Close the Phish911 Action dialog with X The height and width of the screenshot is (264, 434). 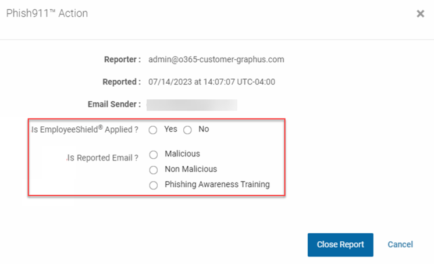(x=420, y=13)
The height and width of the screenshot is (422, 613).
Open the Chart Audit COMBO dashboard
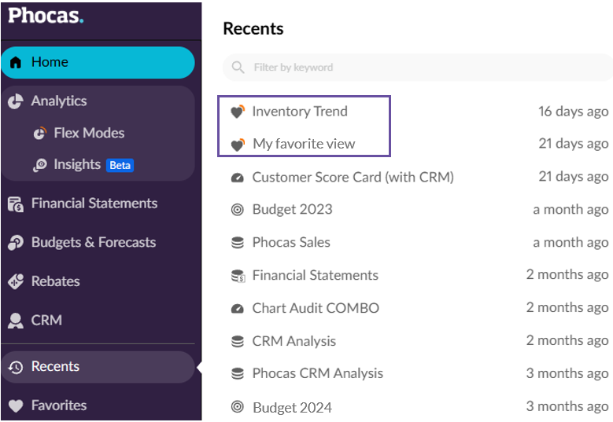click(316, 308)
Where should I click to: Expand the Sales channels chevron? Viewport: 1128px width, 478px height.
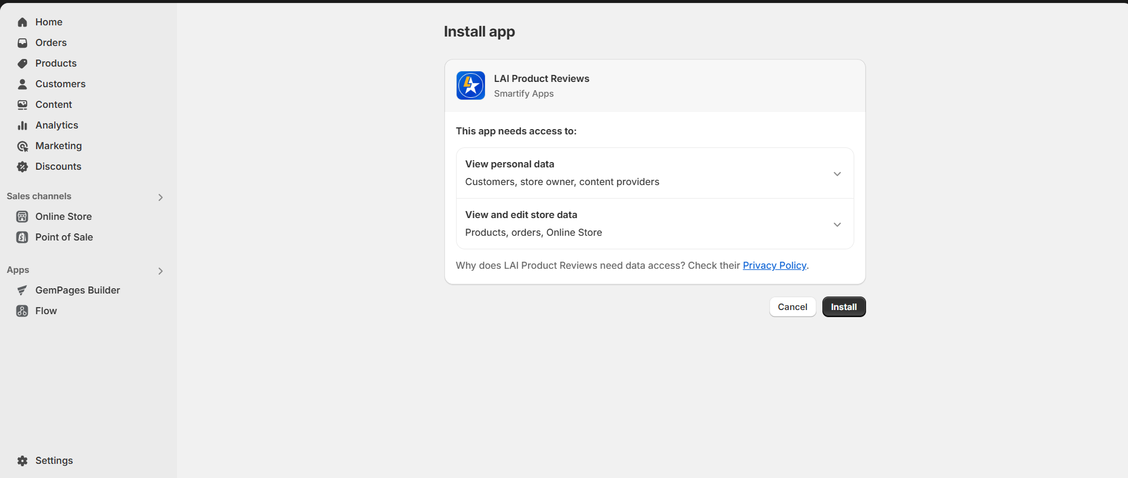coord(160,197)
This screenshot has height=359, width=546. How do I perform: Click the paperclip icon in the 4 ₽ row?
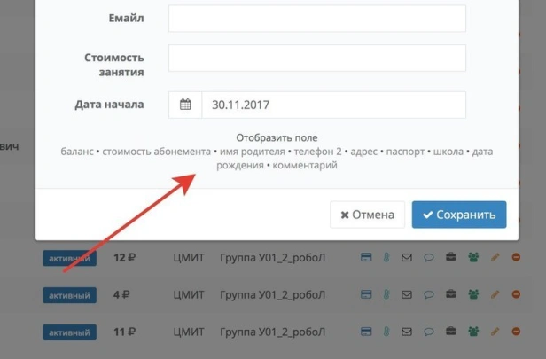(x=386, y=294)
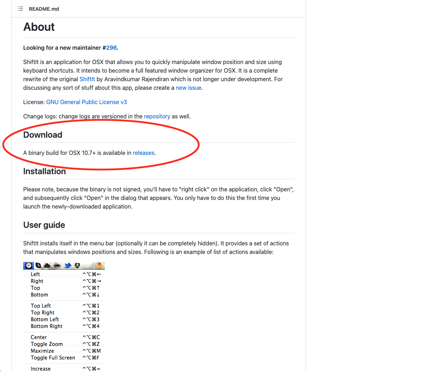This screenshot has height=372, width=430.
Task: Click the ShiftIt gear icon in menu bar image
Action: [x=29, y=265]
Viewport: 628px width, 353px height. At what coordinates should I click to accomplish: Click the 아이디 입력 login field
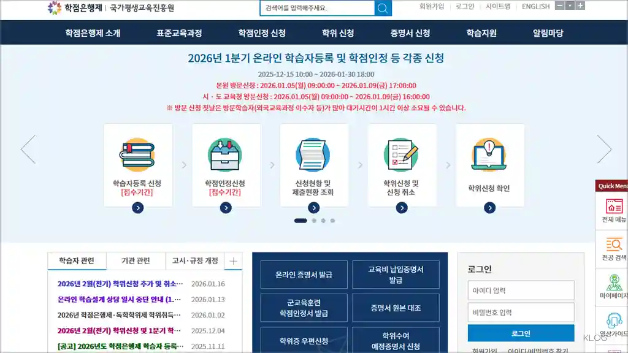click(x=521, y=290)
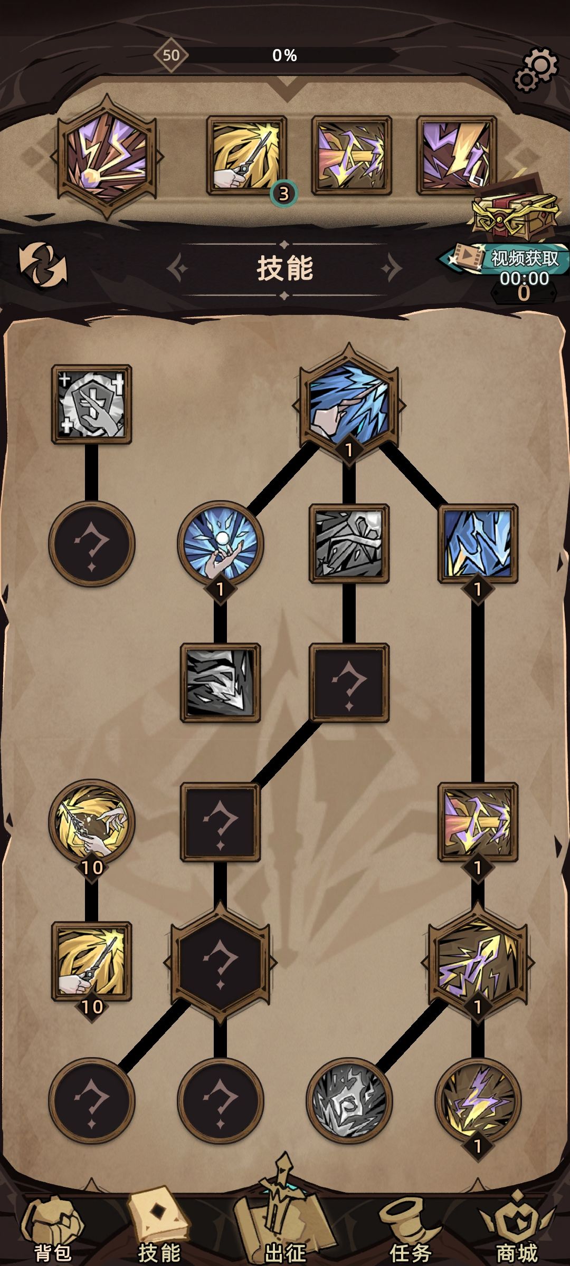Select the golden hands circular skill level 10
Viewport: 570px width, 1266px height.
(92, 822)
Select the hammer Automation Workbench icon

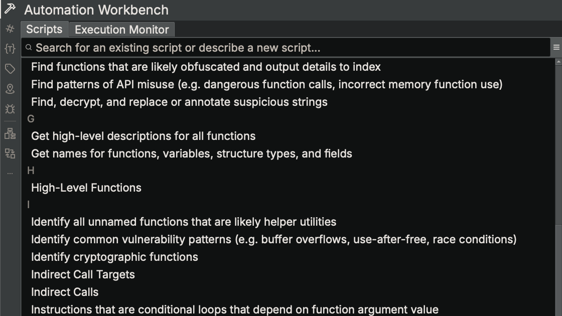(10, 9)
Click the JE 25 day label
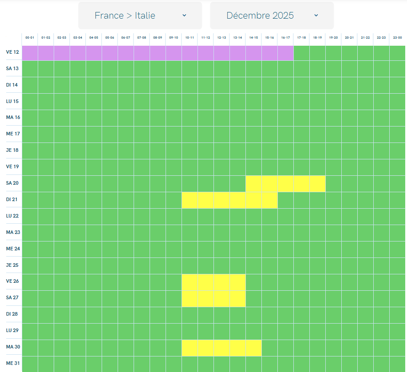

:: WHAT THIS TASK INVOLVES ::
Retype only the lines above from the one with "Viewport: 628px width, 353px" through the last, both ends included, keeping every picture out of the copy.

:: ANSWER TO THE PROBLEM ::
Viewport: 628px width, 353px height. At what coordinates should I click to accomplish: Click the 아이디 입력 login field
click(x=521, y=290)
Select the golden hands circular skill level 10
Viewport: 570px width, 1266px height.
(92, 822)
Select the hammer Automation Workbench icon

(10, 9)
Click the JE 25 day label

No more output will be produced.